Take the line containing "Given: Save and compile the station" and every line after it to the end of the material below; reproduce them exactly, without pictures.

BEGIN

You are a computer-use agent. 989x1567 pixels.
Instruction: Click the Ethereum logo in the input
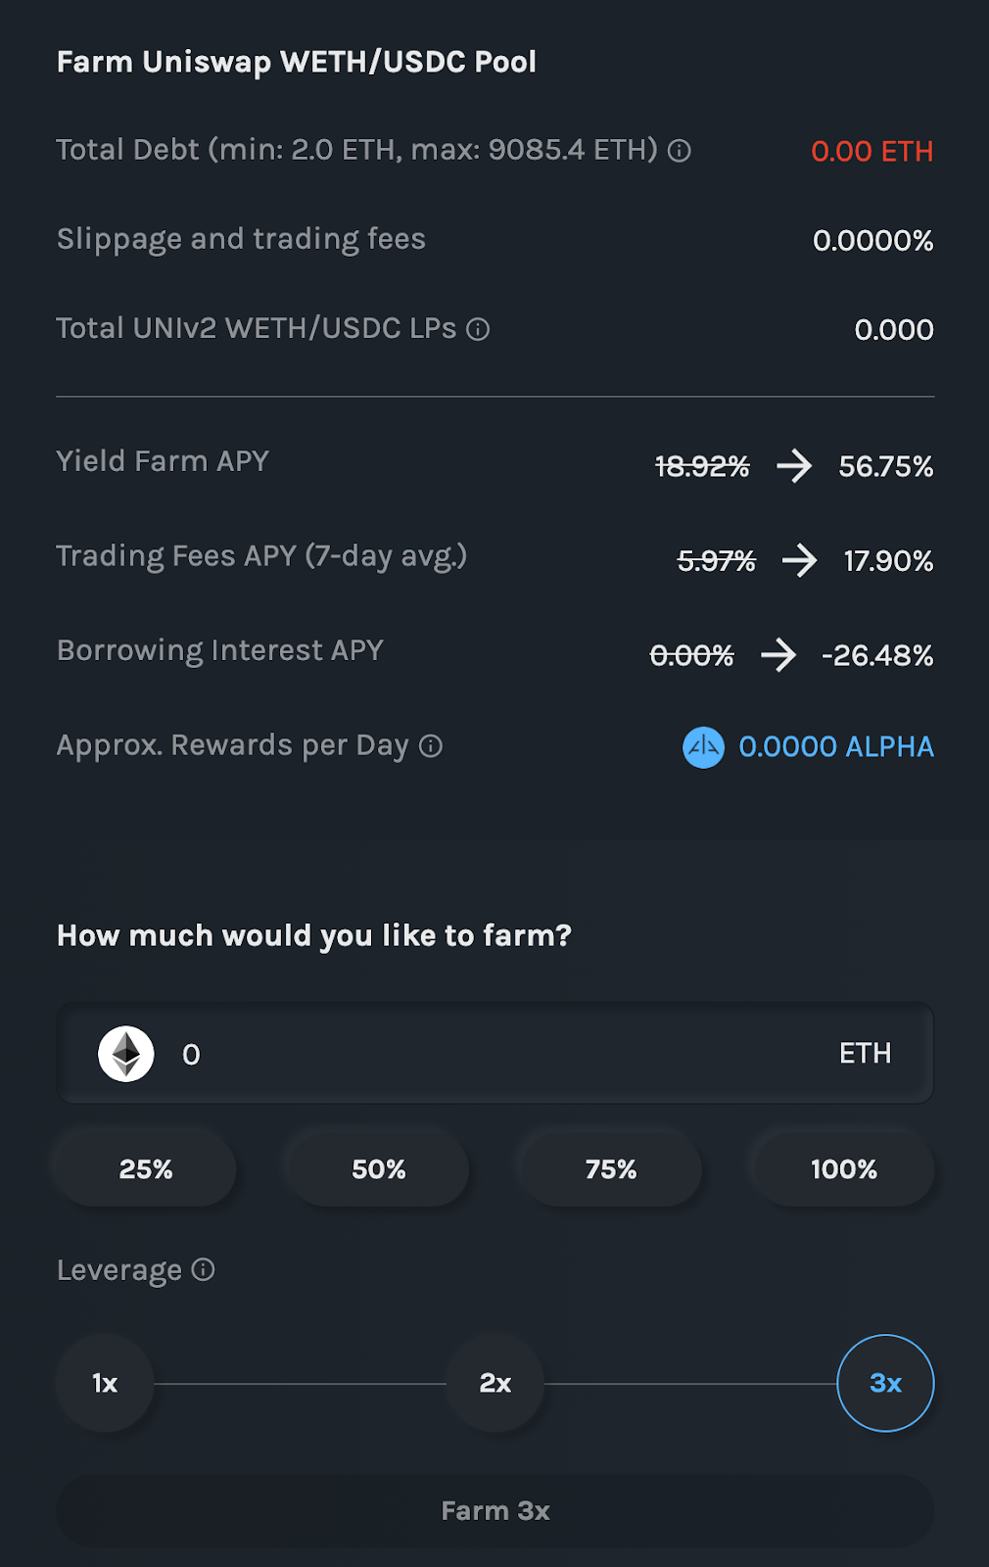[x=126, y=1054]
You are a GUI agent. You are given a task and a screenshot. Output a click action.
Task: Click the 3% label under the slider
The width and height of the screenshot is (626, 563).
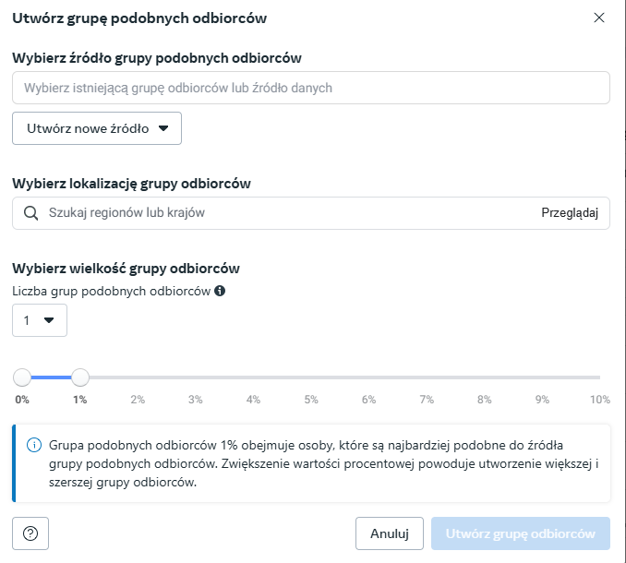pos(195,400)
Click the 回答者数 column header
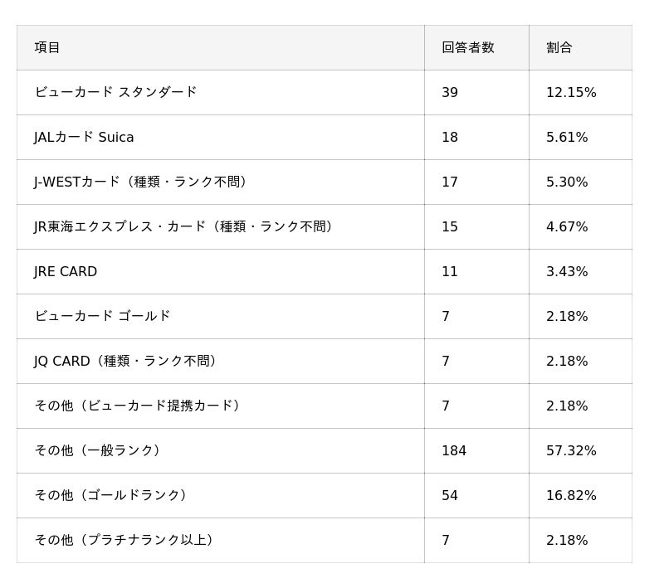Screen dimensions: 664x588 point(467,47)
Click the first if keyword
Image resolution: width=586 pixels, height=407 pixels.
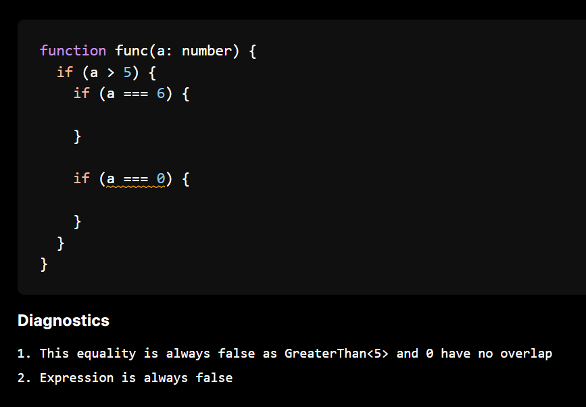pyautogui.click(x=65, y=72)
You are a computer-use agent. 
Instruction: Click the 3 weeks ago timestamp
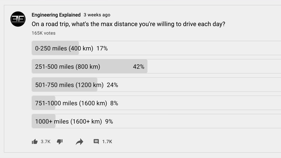[x=97, y=15]
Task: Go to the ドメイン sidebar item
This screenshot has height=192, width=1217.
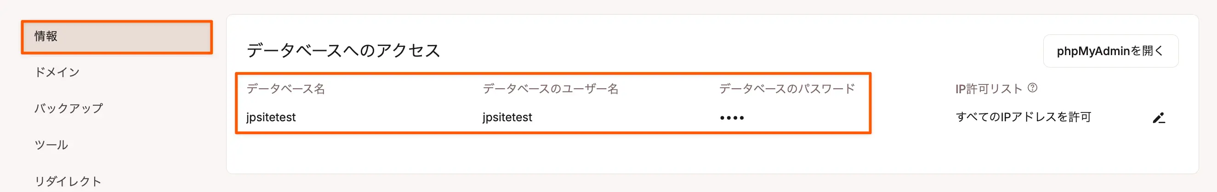Action: point(57,72)
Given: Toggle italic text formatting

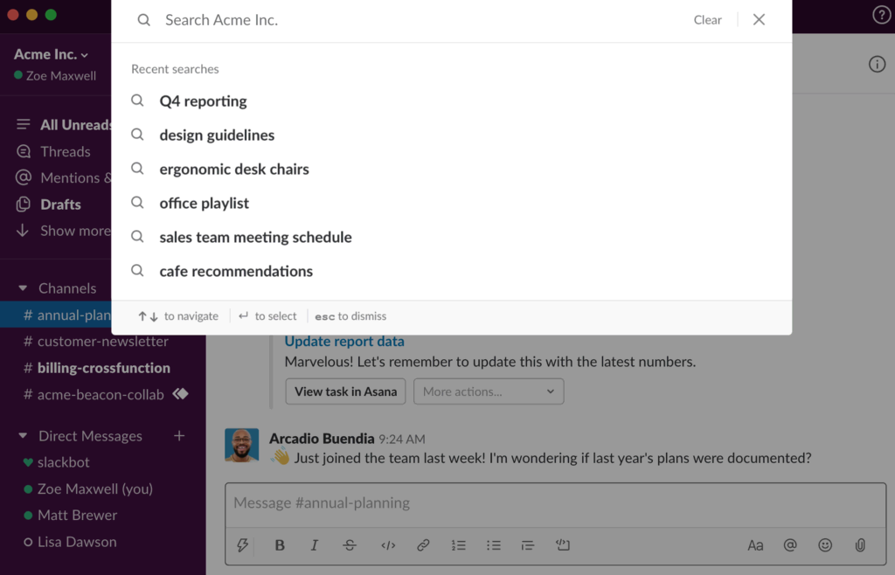Looking at the screenshot, I should (315, 545).
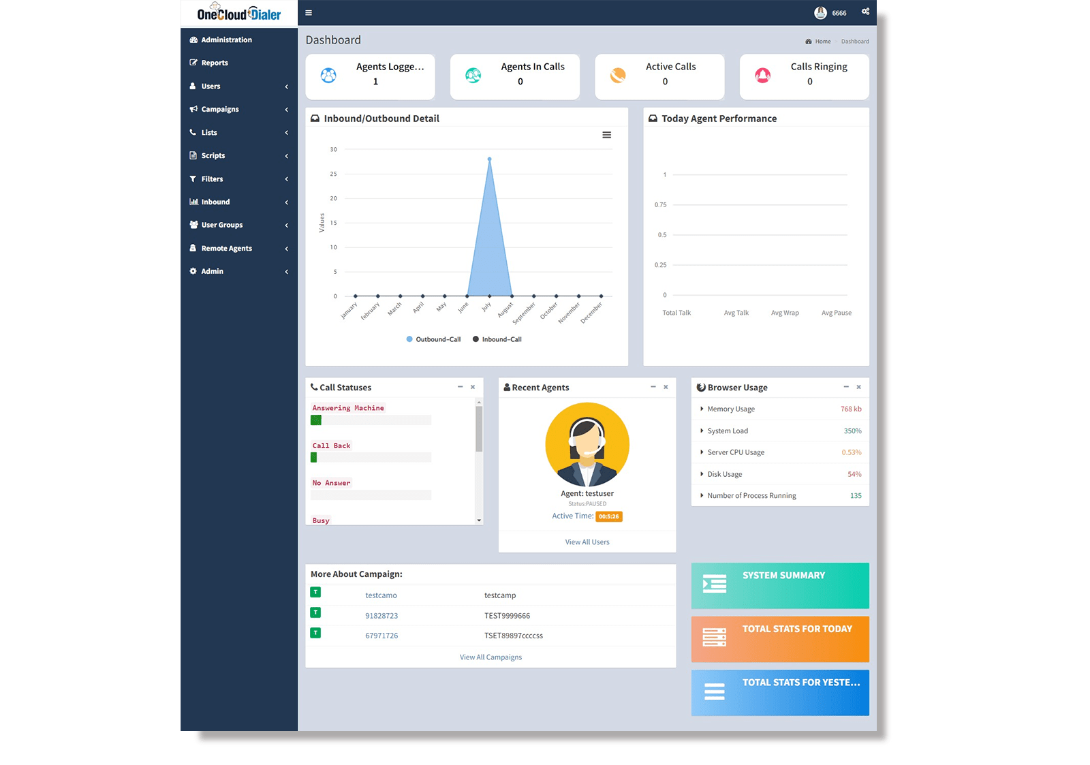This screenshot has width=1090, height=765.
Task: Open the chart context menu icon
Action: tap(606, 135)
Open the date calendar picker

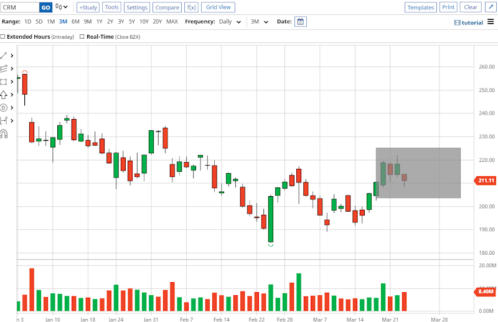coord(301,22)
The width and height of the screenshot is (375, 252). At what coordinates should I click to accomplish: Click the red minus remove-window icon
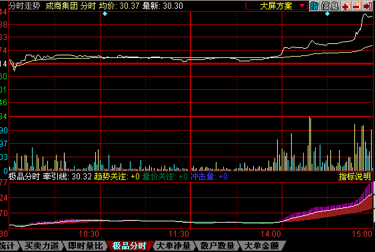point(356,6)
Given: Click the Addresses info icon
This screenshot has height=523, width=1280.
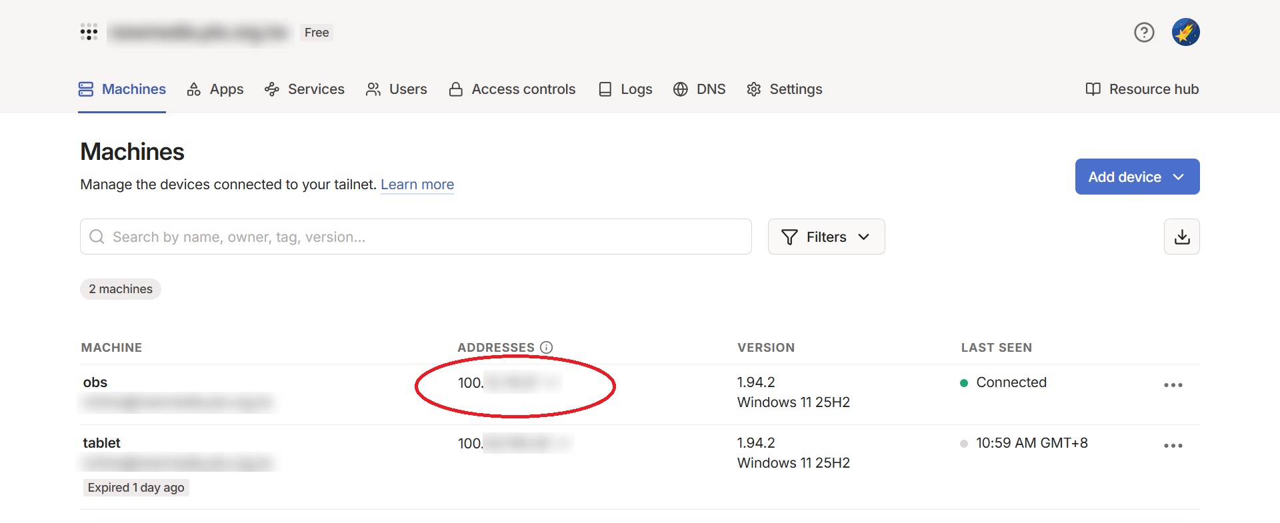Looking at the screenshot, I should (546, 347).
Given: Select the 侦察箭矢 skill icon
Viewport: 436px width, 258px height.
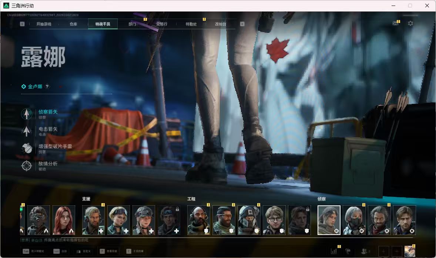Looking at the screenshot, I should [26, 114].
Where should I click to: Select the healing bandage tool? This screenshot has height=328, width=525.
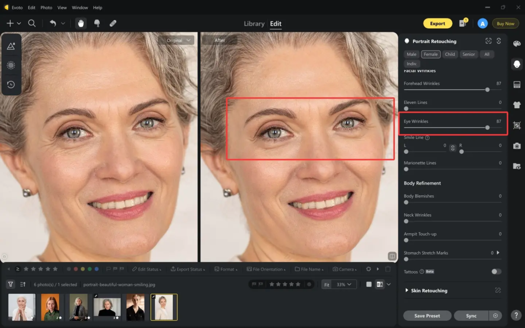click(113, 23)
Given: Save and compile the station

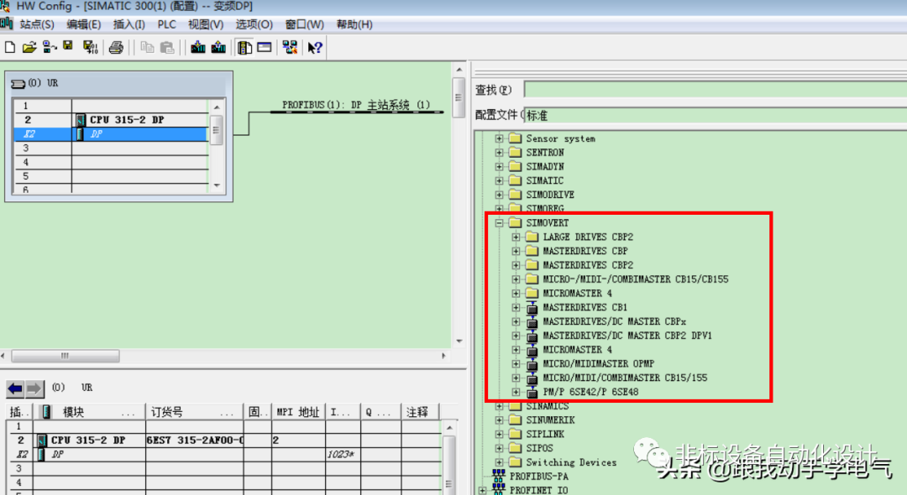Looking at the screenshot, I should pos(89,48).
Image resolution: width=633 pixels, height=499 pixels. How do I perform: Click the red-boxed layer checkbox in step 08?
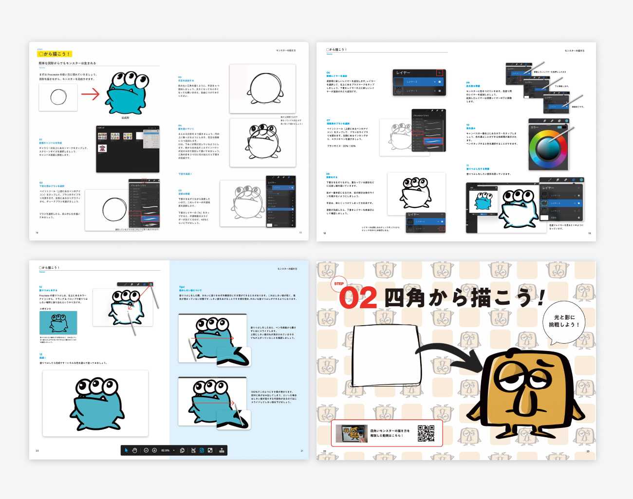coord(442,228)
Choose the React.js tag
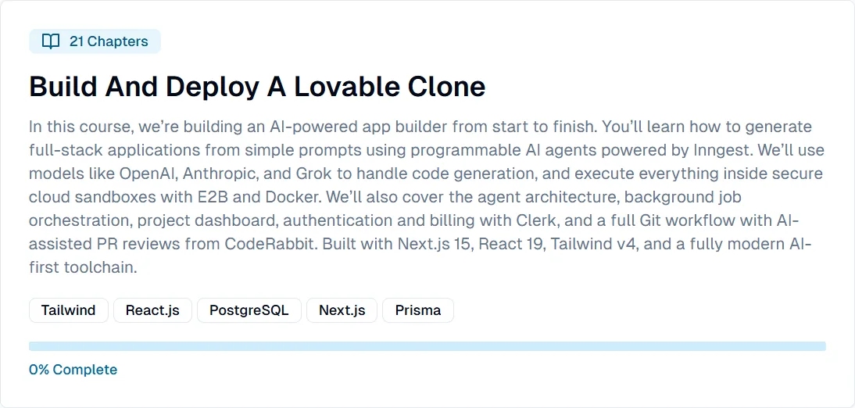Screen dimensions: 855x408 (x=152, y=310)
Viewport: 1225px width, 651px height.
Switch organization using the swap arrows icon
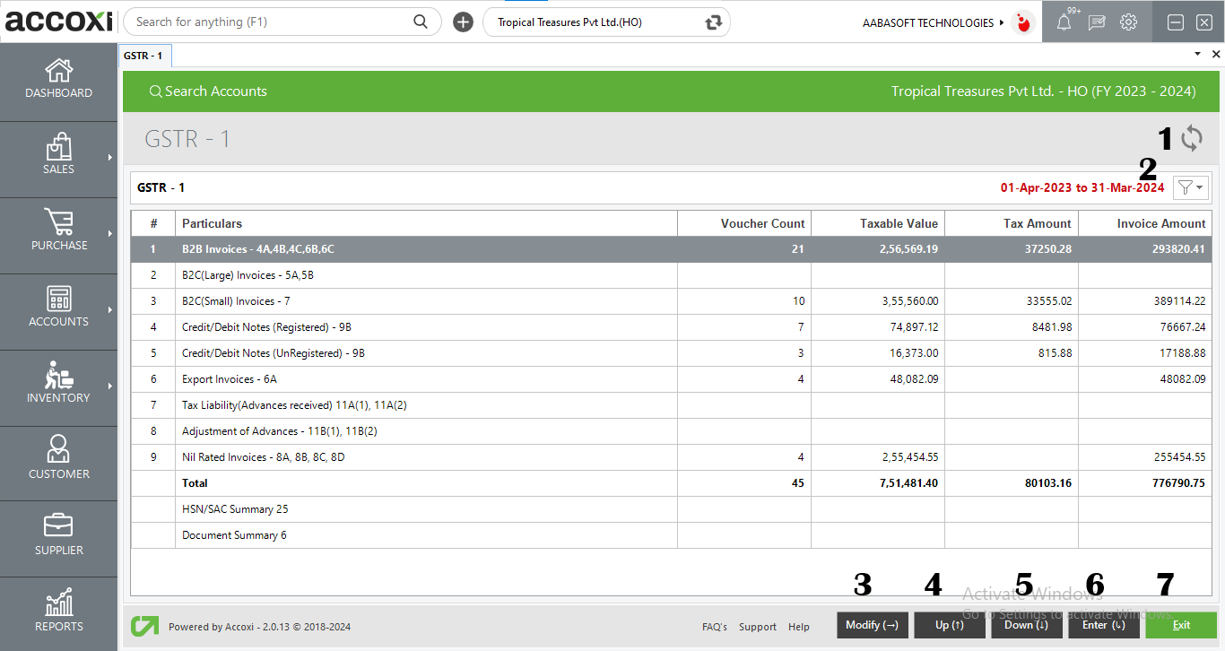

END

## RESPONSE
Given: Save and compile the station

Looking at the screenshot, I should pos(89,48).
Image resolution: width=633 pixels, height=499 pixels. How do I perform: Click the red-boxed layer checkbox in step 08?
coord(442,228)
Choose the React.js tag
Screen dimensions: 855x408 (x=152, y=310)
Viewport: 1225px width, 651px height.
Switch organization using the swap arrows icon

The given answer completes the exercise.